Exception is thrown when `:strict` (default) strategy is used and column size is not equal row count
")
(try
(tc/add-column DS :V5 [:r :b])
(catch Exception e (str "Exception caught: "(ex-message e))))
(md "
----
Tha same applies for grouped dataset
")
(-> DS
(tc/group-by :V3)
(tc/add-column :V5 [:r :b] :na)
(tc/ungroup))
(md "
----
Let's use other column to fill groups
")
(-> DS
(tc/group-by :V3)
(tc/add-column :V5 (DS :V2) :cycle)
(tc/ungroup))
(md "
----
In case you want to add or update several columns you can call `add-columns` and provide map where keys are column names, vals are columns.
")
(tc/add-columns DS {:V1 #(map inc (% :V1))
:V5 #(map (comp keyword str) (% :V4))
:V6 11})
(md "
#### Update
If you want to modify specific column(s) you can call `update-columns`. Arguments:
* dataset
* one of:
- `columns-selector` and function (or sequence of functions)

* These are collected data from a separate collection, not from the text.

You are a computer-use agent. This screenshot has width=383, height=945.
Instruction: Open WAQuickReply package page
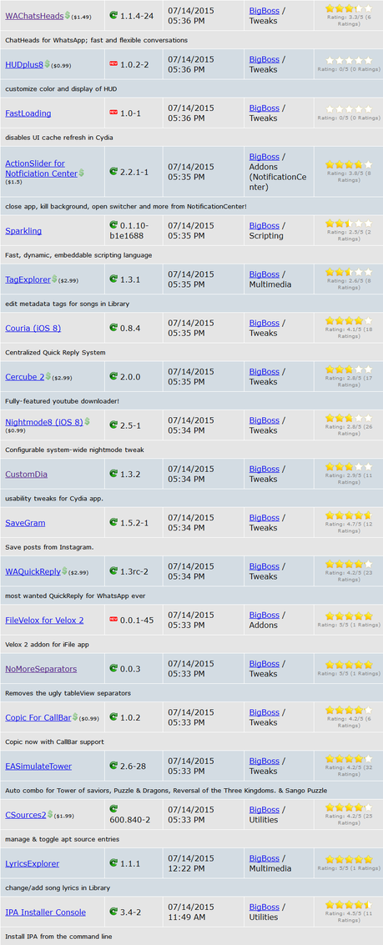[x=33, y=571]
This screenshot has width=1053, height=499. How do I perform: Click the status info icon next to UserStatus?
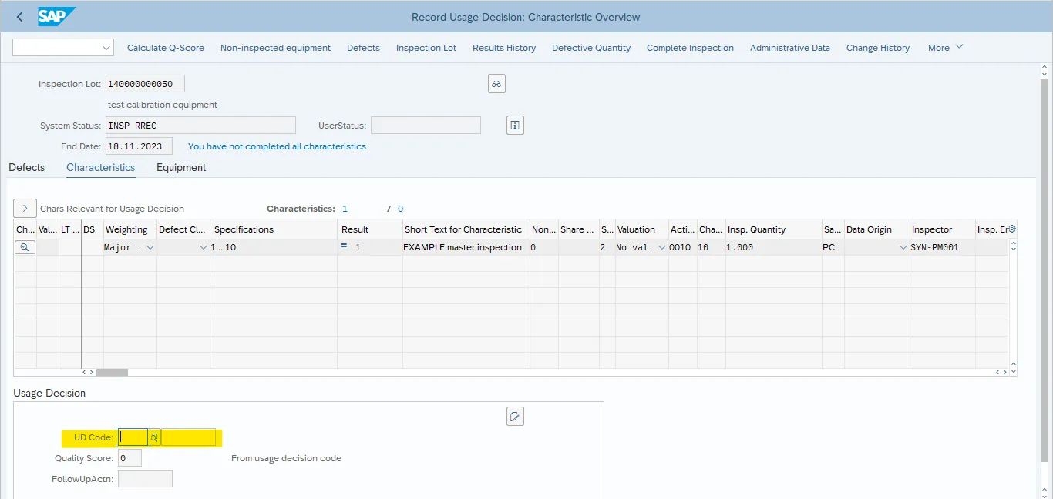coord(515,125)
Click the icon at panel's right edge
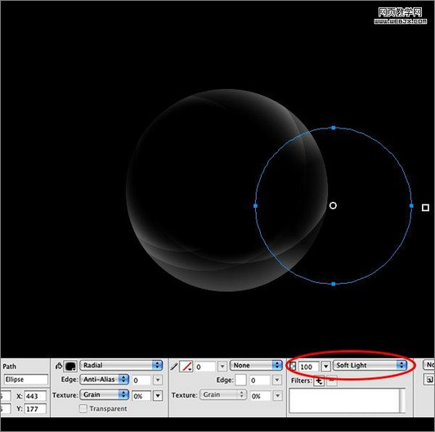This screenshot has width=435, height=432. click(429, 380)
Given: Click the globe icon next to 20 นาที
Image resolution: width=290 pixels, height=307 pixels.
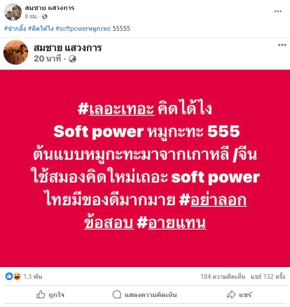Looking at the screenshot, I should 73,59.
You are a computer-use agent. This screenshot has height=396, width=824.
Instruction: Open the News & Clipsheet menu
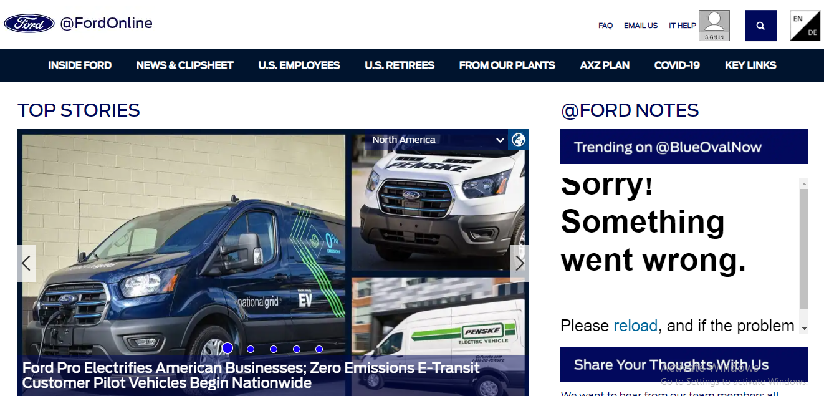[x=185, y=65]
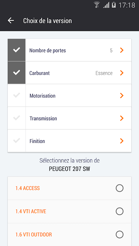This screenshot has width=139, height=246.
Task: Open the Transmission filter row
Action: tap(70, 118)
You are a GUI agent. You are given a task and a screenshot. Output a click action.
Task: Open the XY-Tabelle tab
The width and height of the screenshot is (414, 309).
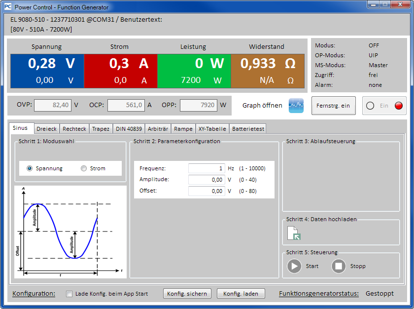click(212, 129)
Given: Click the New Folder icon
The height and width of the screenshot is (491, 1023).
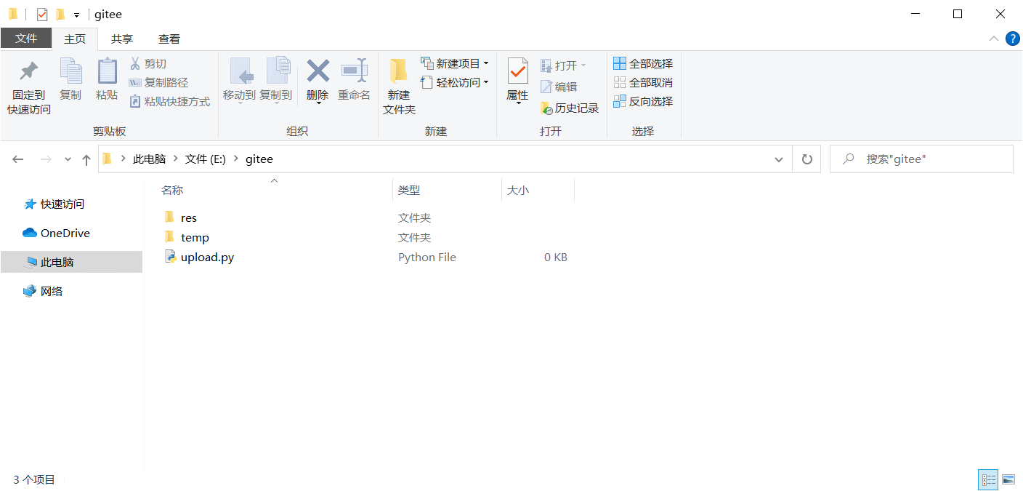Looking at the screenshot, I should click(398, 71).
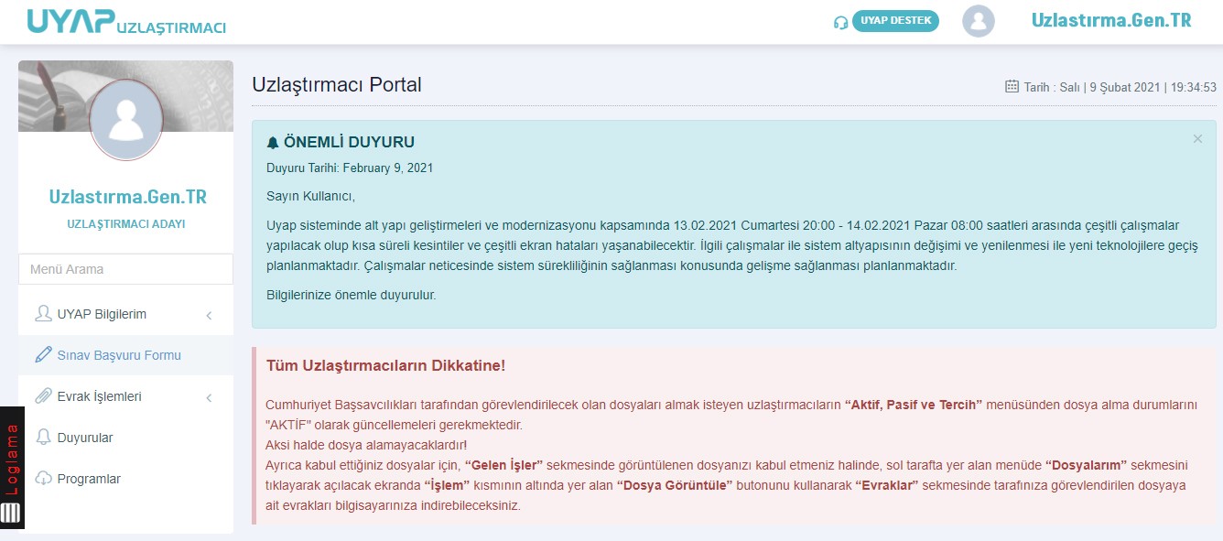Image resolution: width=1223 pixels, height=541 pixels.
Task: Click the bell icon beside Duyurular
Action: coord(43,438)
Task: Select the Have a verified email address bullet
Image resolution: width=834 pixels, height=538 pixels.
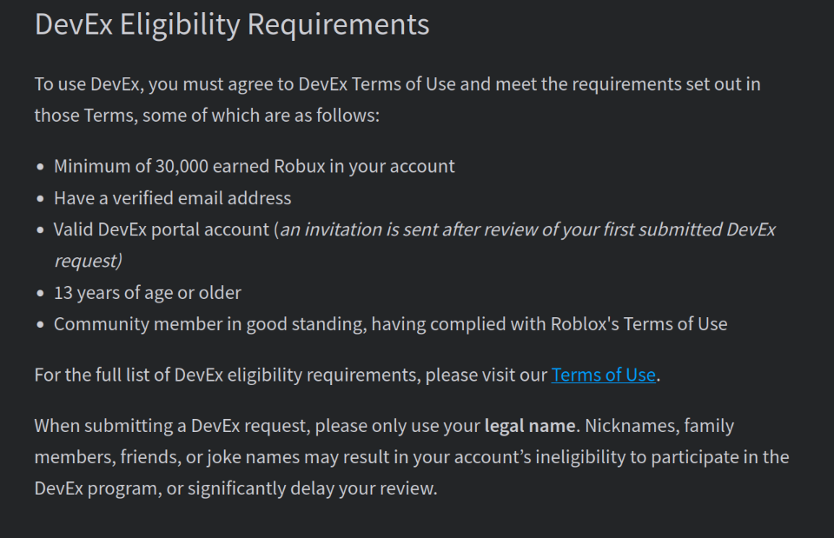Action: [172, 198]
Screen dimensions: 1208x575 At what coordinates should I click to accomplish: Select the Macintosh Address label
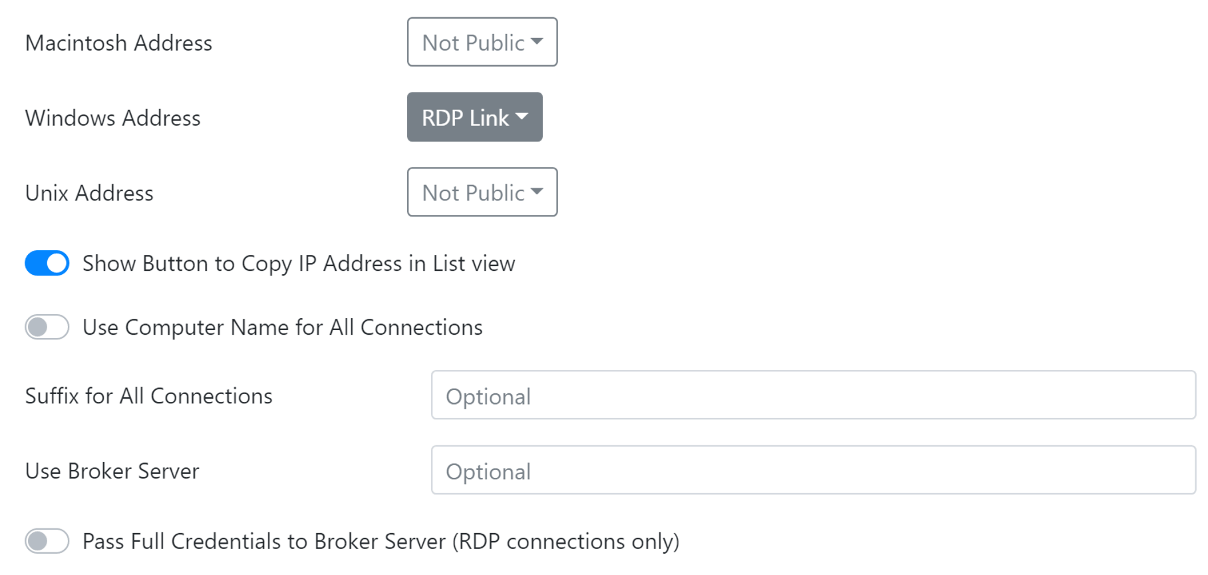[118, 42]
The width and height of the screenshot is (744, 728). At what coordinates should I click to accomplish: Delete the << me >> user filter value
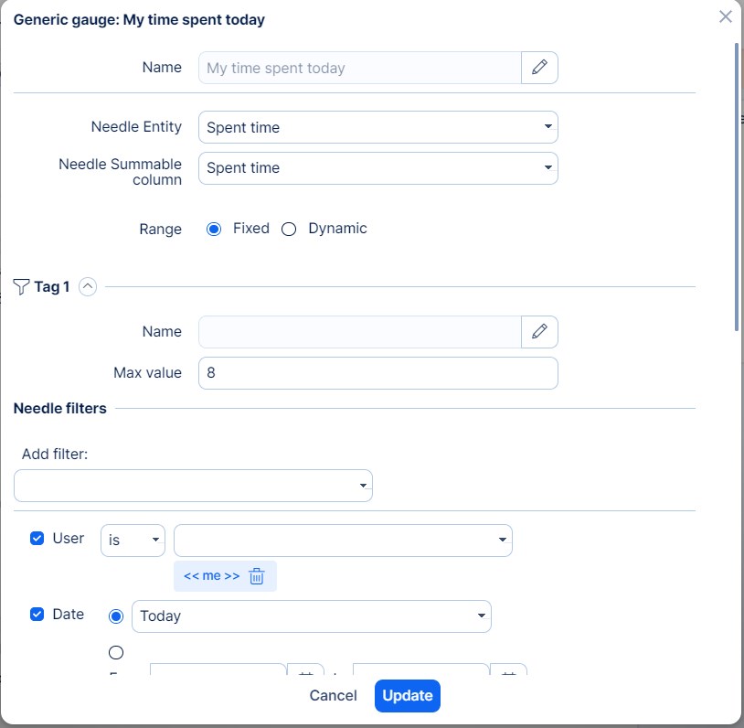tap(257, 576)
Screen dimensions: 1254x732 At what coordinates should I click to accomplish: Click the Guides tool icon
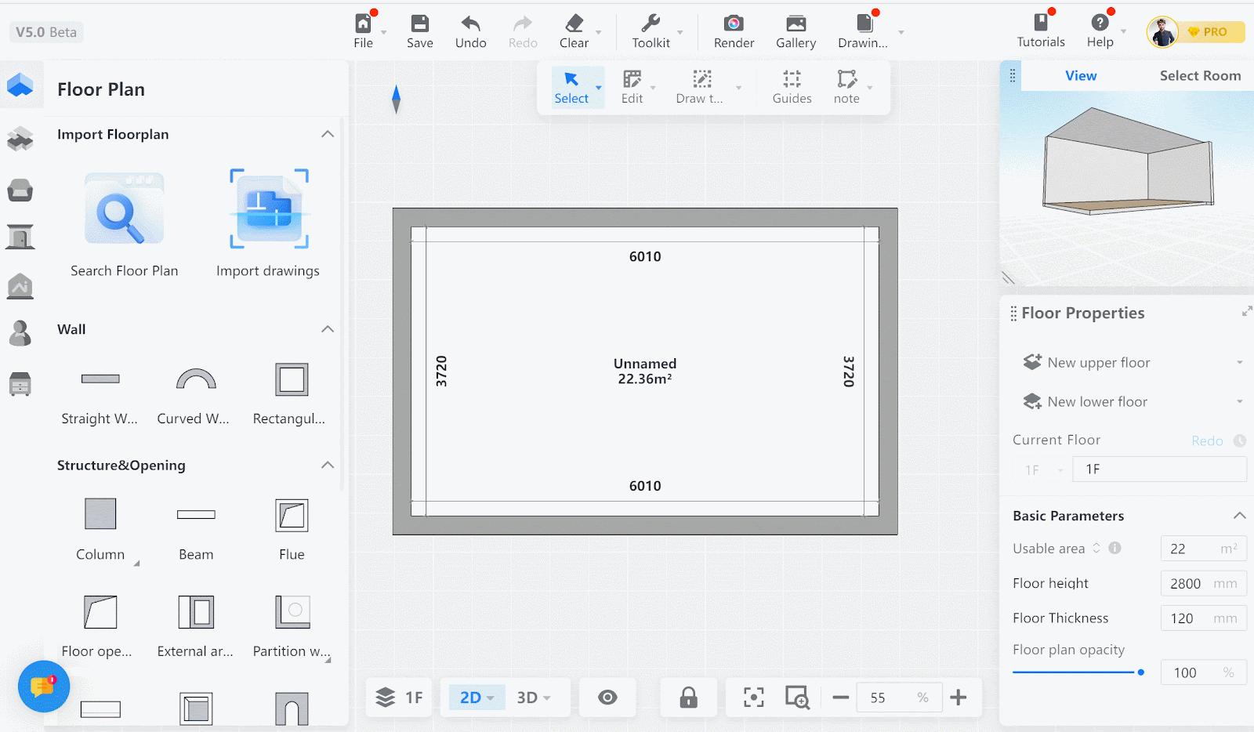click(x=792, y=79)
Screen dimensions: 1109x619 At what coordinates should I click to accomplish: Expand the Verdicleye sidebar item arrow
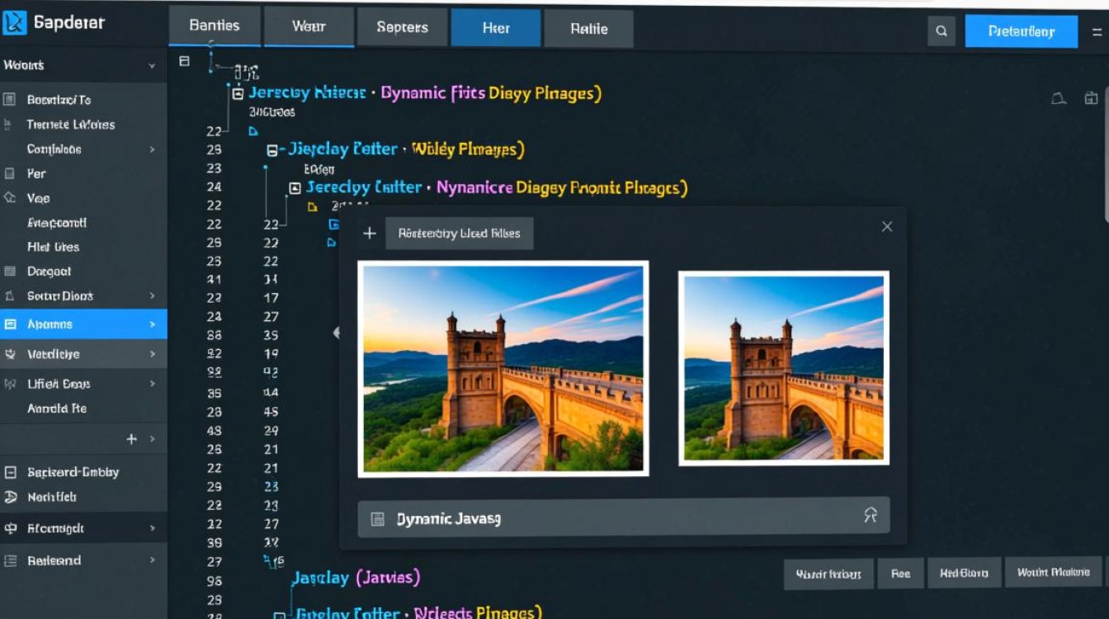pos(152,354)
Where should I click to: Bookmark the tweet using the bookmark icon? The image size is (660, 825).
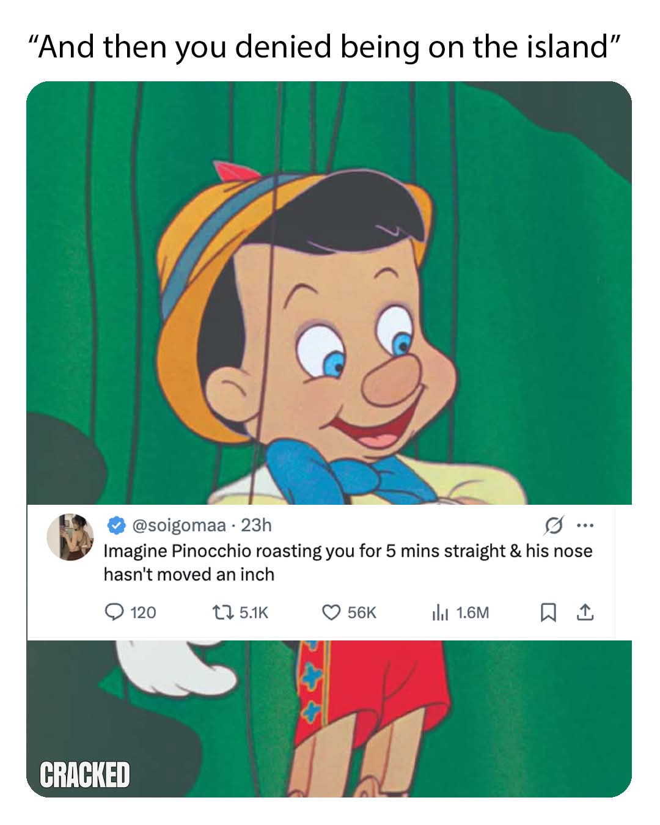(548, 612)
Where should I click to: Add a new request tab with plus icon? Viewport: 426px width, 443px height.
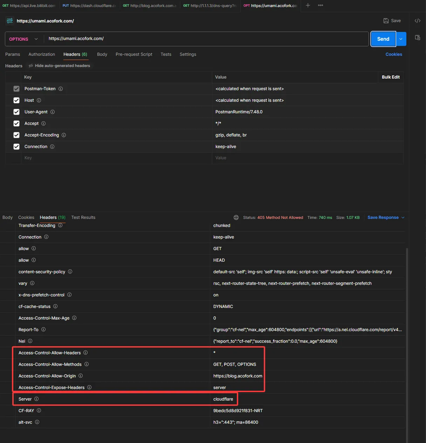click(x=308, y=5)
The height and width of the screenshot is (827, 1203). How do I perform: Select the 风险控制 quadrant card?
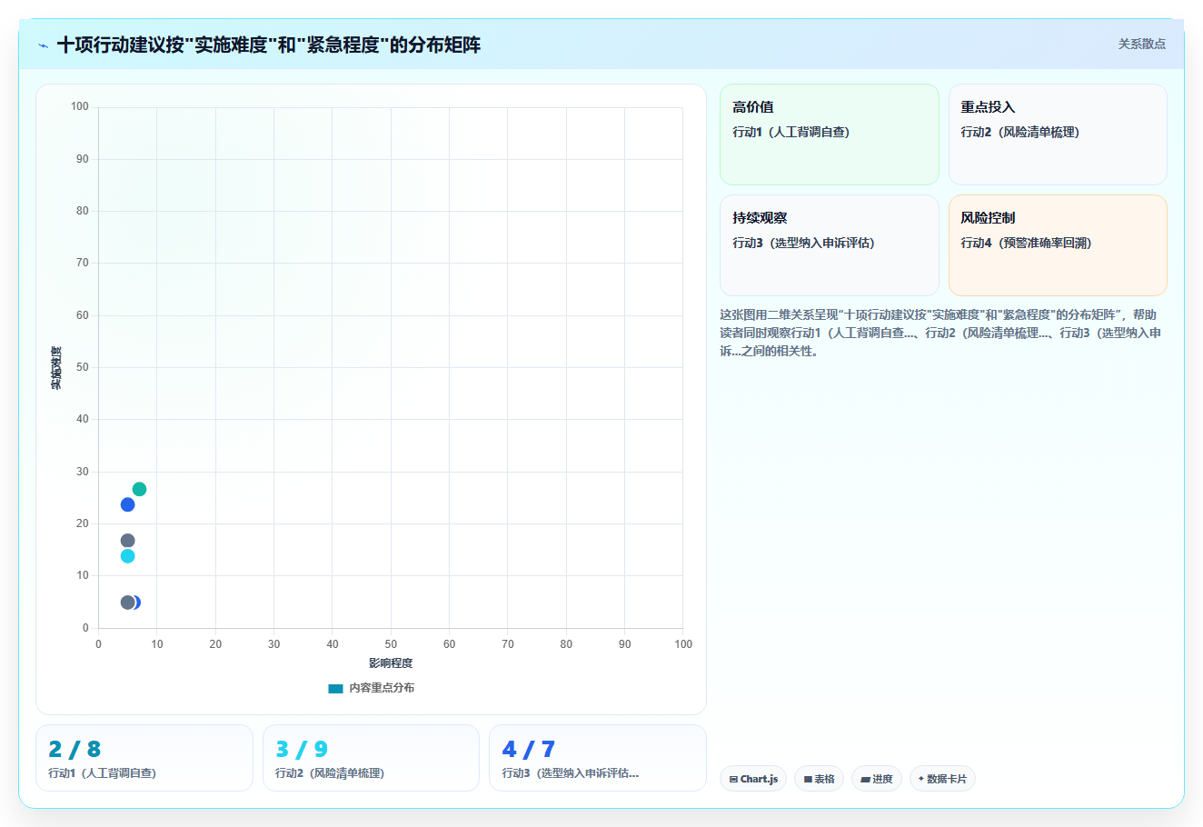pyautogui.click(x=1058, y=245)
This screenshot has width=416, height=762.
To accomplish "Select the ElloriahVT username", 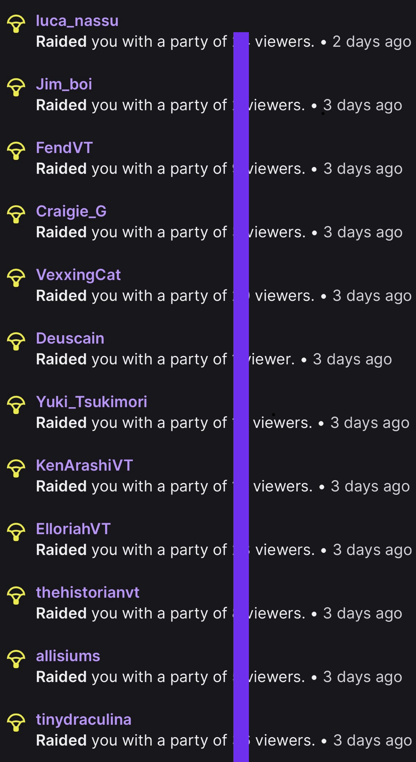I will (73, 529).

- map where keys are column names and vals are function
Functions accept column and have to return column or sequence
----
Reverse of columns
")
(tc/update-columns DS :all reverse)
(md "
----
Apply dec/inc on numerical columns
")
(tc/update-columns DS :type/numerical [(partial map dec)
(partial map inc)])
(md "
----
You can also assign a function to a column by packing operations into the map.
")
^:note-to-test/skip
(tc/update-columns DS {:V1 reverse
:V2 (comp shuffle seq)})
(md "
#### Map
The other way of creating or updating column is to map rows as regular `map` function. The arity of mapping function should be the same as number of selected columns.
Arguments:
* `ds` - dataset
* `column-name` - target column name
* `columns-selector` - columns selected
* `map-fn` - mapping function
----
Let's add numerical columns together
")
(tc/map-columns DS
:sum-of-numbers
(tc/column-names DS #{:int64 :float64} :datatype)
(fn [& rows]
(reduce + rows)))
(md "
The same works on grouped dataset
")
(-> DS
(tc/group-by :V4)
(tc/map-columns :sum-of-numbers
(tc/column-names DS #{:int64 :float64} :datatype)
(fn [& rows]
(reduce + rows)))
(tc/ungroup))
(md "
#### Reorder
To reorder columns use columns selectors to choose what columns go first. The unseleted columns are appended to the end.
")
(tc/reorder-columns DS :V4 [:V3 :V2])
(md "
----
This function doesn't let you select meta field, so you have to call `column-names` in such case. Below we want to add integer columns at the end.
")
(tc/reorder-columns DS (tc/column-names DS (complement #{:int64}) :datatype))
(md "
#### Type conversion
To convert column into given datatype can be done using `convert-types` function. Not all the types can be converted automatically also some types require slow parsing (every conversion from string). In case where conversion is not possible you can pass conversion function.
Arguments:
* `ds` - dataset
* Two options:
- `coltype-map` in case when you want to convert several columns, keys are column names, vals are new types
- `column-selector` and `new-types` - column name and new datatype (or datatypes as sequence)
`new-types` can be:
* a type like `:int64` or `:string` or sequence of types
* or sequence of pair of datetype and conversion function
After conversion additional infomation is given on problematic values.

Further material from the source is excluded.